AVAILABLE DATA START
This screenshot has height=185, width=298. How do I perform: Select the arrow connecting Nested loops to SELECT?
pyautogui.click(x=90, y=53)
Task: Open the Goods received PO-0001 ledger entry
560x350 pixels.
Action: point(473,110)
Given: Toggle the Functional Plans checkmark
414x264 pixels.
AVAILABLE DATA END
AVAILABLE DATA START
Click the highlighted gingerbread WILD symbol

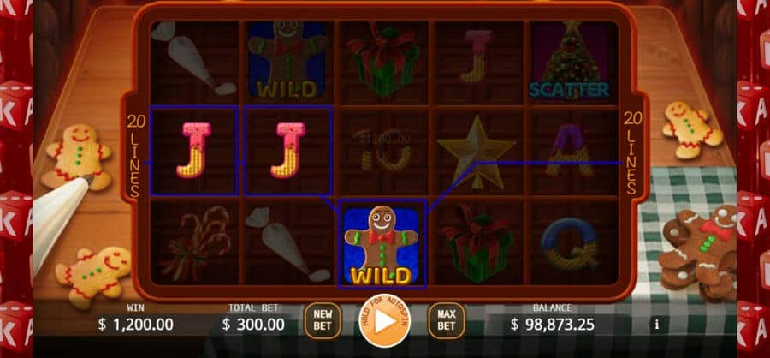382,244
AVAILABLE DATA END
Within the listing above, give again exactly every line from the line with "Given: Toggle the Functional Plans checkmark" through the line with "414x264 pixels.", both included, and no other line.

## WRITTEN SOLUTION
Given: Toggle the Functional Plans checkmark
414x264 pixels.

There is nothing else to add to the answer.